Súmula impede inscrição na OAB em casos de violência contra a mulher
O plenário do Conselho Federal da OAB aprovou, em 18/03/2019, a edição de uma súmula para impedir a inscrição de bacharéis em Direito nos quadros da OAB, nos casos de agressões e violência contra a mulher.
Redação da Súmula: Requisitos para a inscrição nos quadros da Ordem dos Advogados do Brasil. Inidoneidade moral. A prática violência contra a mulher, assim definida na “Convenção Interamericana para Prevenir, Punir e Erradicar a Violência contra a Mulher – ‘Convenção de Belém do Pará’ (1994)”, constitui fator apto a demonstrar a ausência de idoneidade moral para a inscrição de bacharel de Direito nos quadros da OAB, independente da instância criminal, assegurado ao Conselho Seccional a análise de cada caso concreto.
Cumpre ressaltar o que dispõe nossa Carta Magna acerca da igualdade e direito de liberdade de exercício de qualquer trabalho, ofício ou profissão: Art. 5º, XIII - é livre o exercício de qualquer trabalho, ofício ou profissão, atendidas as qualificações profissionais que a lei estabelecer.
A prática de um crime infamante por parte de qualquer membro da advocacia é razão suficiente para a abertura de um procedimento administrativo para o fim de aplicar-lhe a pena de exclusão dos quadros da Ordem dos Advogados do Brasil, tal conclusão se extraí da leitura do Art. 34, inciso XXVIII c/c Art. 38, II, ambos da Lei 8.906/94.
Acrescenta-se que o inciso XXVII do Art. 34 da Lei 8.906/94 igualmente lista como falta ética passível de exclusão o fato do advogado ter se tornado moralmente inidôneo para o exercício da advocacia.
De mais a mais, o Estatuto da Advocacia dispõe que cabe ao advogado proceder de forma que o torne merecedor de respeito e contribua para o prestígio da classe (Art. 31 da lei 8.906/94).
Não podemos nos esquecer que esses profissionais são indispensáveis à administração da Justiça conforme previsão expressa no Art. 133 da Constituição Federal, fato que lhes demanda maior rigor ético e moral.
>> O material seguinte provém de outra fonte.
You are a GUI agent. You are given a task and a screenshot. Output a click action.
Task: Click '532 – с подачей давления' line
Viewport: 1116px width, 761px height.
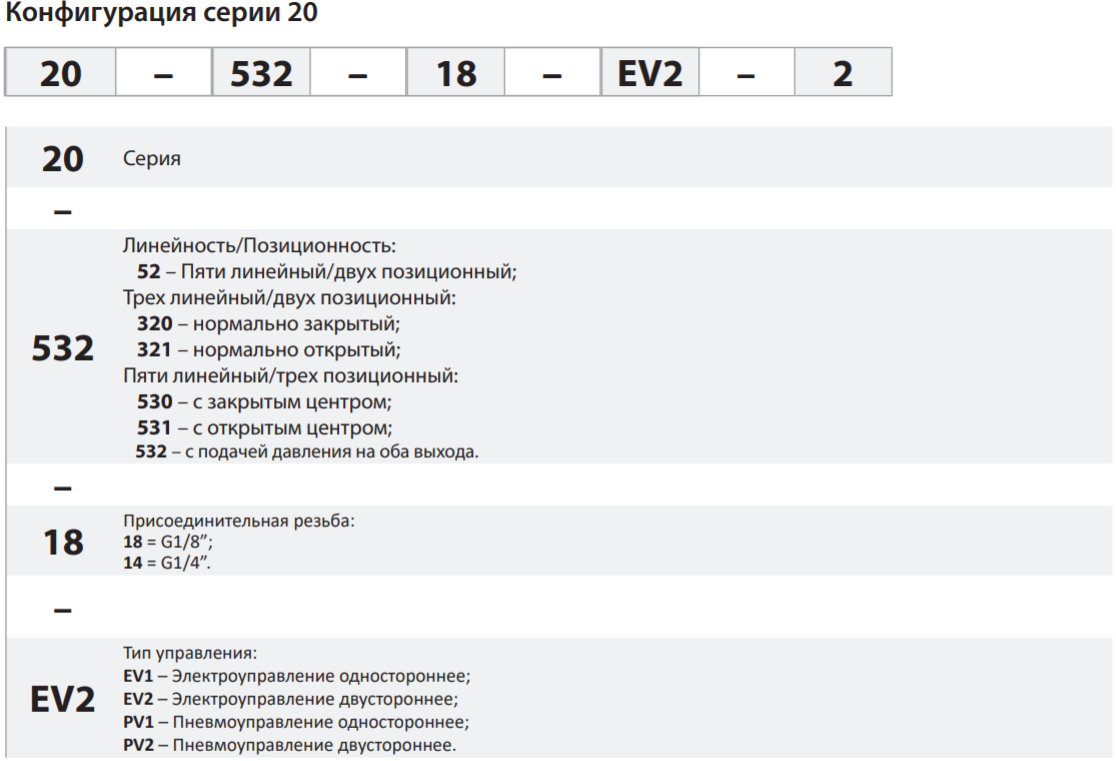tap(307, 452)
Destaca-se que o Conselho Pleno do Conselho Federal da Ordem dos Advogados do Brasil editou a Súmula 09 dispondo que a prática de violência doméstica conceituada na Convenção Interamericana para Prevenir, Punir e Erradicar a Violência contra a Mulher – “Convenção de Belém do Pará” constitui fato apto para comprovar a falta de idoneidade moral, sendo capaz de barrar a inscrição do bacharel em Direito nos quadros da OAB.
Deve ser defendido que não há necessidade de aguardar a condenação criminal do advogado, o processo disciplinar pode ser aberto a qualquer tempo caso sejam protocoladas provas contundentes e seguras, nesse sentido temos a doutrina e um acórdão do Tribunal de Ética da OAB-SP:
Para efeito do Estatuto, inclusive para inscrição, não se exige que haja condenação criminal transitada em julgado, sendo suficiente a comprovação do fato, a juízo do Conselho competente, em virtude de ser submetido o processo disciplinar a jurisdição administrativa exclusiva, não se aplicando o direito penal supletivamente. O único requisito é o do devido processo legal com a garantia da ampla defesa. (LÔBO, 2019, p. 269-270).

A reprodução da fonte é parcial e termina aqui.